Podobne rozwiązanie będzie wprowadzone dzisiaj na ciągu ulic Żeromskiego i al. Politechniki.
Największe zmiany w weekend
Radosław Stępień, wiceprezydent Łodzi zapowiedział, że w piątek przeanalizowana będzie sytuacja na łódzkich drogach. Zdobyte informacje mają być pomocne przy robieniu kolejnych korekt w organizacji ruchu.
- Przez weekend ewentualnie wprowadzone zostaną korekty, będziemy informować na bieżąco, jakie zmiany zostaną wprowadzone - powiedział Stępień.
Policja na skrzyżowaniach
W poniedziałek ruch na łódzkich ulicach nadzorowało ponad 100 policjantów i strażników miejskich. Służby kierowały ruchem na skrzyżowaniach, albo na motorach kontrolowali ruch pojazdów.

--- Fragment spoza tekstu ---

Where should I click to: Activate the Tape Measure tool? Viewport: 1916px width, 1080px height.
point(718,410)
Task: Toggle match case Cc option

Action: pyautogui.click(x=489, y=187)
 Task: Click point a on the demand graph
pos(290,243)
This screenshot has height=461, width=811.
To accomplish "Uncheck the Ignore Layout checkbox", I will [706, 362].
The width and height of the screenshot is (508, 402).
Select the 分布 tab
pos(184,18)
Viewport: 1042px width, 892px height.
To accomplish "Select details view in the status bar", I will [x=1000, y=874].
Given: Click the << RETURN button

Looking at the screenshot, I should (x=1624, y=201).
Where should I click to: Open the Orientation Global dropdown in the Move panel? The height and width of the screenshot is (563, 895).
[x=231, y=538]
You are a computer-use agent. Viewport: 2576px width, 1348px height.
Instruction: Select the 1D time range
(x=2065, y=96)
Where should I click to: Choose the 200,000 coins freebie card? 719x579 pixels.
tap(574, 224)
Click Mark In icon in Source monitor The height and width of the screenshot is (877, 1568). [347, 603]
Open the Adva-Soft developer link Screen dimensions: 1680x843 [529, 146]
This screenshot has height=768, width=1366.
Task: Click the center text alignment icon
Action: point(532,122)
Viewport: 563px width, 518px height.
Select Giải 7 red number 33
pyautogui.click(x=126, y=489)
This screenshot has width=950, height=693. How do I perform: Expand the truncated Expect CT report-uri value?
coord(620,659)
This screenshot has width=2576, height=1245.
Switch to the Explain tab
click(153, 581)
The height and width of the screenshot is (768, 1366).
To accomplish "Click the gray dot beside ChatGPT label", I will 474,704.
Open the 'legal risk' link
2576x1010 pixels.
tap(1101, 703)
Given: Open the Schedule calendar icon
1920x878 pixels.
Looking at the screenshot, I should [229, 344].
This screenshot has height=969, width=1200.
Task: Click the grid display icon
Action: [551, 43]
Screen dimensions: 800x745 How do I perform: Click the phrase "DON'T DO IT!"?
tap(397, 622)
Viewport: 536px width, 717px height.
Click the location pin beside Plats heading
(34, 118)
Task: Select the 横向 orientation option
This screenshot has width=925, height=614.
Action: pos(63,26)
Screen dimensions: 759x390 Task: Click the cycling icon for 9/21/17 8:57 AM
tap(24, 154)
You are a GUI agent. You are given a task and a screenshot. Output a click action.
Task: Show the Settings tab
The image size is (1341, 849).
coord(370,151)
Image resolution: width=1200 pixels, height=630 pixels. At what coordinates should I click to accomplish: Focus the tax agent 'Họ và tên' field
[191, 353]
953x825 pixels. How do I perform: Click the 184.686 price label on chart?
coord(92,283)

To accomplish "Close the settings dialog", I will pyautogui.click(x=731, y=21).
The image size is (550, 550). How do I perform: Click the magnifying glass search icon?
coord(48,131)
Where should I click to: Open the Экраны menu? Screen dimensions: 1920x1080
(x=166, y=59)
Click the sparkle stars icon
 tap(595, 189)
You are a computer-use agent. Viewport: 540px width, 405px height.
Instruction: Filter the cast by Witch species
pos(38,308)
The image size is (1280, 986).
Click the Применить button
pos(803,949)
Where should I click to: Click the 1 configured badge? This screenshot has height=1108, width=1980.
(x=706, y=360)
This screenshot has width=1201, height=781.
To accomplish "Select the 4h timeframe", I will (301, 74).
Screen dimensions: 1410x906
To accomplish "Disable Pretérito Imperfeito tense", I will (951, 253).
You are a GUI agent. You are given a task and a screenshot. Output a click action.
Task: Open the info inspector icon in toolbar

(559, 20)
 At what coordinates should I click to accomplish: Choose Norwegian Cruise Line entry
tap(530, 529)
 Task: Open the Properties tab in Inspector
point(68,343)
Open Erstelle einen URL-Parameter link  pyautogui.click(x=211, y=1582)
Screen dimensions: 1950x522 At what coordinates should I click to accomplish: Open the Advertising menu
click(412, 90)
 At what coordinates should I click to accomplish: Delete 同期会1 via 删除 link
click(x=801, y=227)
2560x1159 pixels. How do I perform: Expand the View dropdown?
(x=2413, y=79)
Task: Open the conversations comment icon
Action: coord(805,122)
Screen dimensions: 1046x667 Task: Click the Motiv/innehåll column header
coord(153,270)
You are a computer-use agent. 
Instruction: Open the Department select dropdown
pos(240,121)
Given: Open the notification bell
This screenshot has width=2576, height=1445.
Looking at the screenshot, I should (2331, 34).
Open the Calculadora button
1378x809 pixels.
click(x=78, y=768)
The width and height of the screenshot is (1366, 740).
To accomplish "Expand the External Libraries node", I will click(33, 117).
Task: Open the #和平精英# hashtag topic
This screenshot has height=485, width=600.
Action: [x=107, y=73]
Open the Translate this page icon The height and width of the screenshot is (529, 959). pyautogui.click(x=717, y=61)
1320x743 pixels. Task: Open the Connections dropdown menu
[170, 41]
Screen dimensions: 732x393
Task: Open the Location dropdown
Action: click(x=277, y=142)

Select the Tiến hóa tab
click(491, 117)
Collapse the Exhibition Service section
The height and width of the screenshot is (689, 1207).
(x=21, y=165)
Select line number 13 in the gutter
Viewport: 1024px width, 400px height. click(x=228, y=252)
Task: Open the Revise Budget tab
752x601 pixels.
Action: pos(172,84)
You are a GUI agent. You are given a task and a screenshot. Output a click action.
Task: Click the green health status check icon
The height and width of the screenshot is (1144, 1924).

Policjanci i drogowcy apelują do kierowców o wyrozumiałość i o to, aby nie wjeżdżali na skrzyżowania widząc, że nie mają szansy z nich zjechać. W ten sposób blokują często także ruch tramwajów.
- Podstawowe błędy kierowców to wjazd na skrzyżowanie, kiedy nie można go opuścić oraz bezprawne zajmowanie buspasów - mówił Henryk Wojtysiak z łódzkiej drogówki.
Łódź utonęła w korkach
Utrudnienia spowodowane były zamknięciem al. Mickiewicza i Piłsudskiego w samym centrum miasta w związku z modernizacją trasy W-Z. Ruch samochodów dodatkowo paraliżowała awaria gazociągu na ul. Kopcińskiego, po której odbywa się ruch z północy na południe. Dodatkowo korki powstawały na skutek licznych awarii, m.in. sygnalizacji świetlnej na al. Jana Pawła II.
Rekordowa liczba spóźnień komunikacji publicznej
- Notujemy rekordową ilość opóźnień przez to, że niestety nie jesteśmy w stanie przepchnąć się szczególnie z ruchem autobusów przez centrum miasta - powiedział Zbigniew Papierski, prezes łódzkiego MPK.
To właśnie od funkcjonowania komunikacji miejskiej urzędnicy uzależniali sprawność poruszania się po mieście. W wielu miejscach miasta powstały punkty przesiadkowe, gdzie kierowcy mogą zostawić samochód i wsiąść do autobusu czy tramwaju.
Renowacja trasy W-Z potrwa dwa lata. Projekt oprócz renowacji arterii łączącej wschód z zachodem miasta obejmuje również m.in. budowę tunelu dla samochodów, ścieżek rowerowych, dworca tramwajowego i bezkolizyjnych skrzyżowań.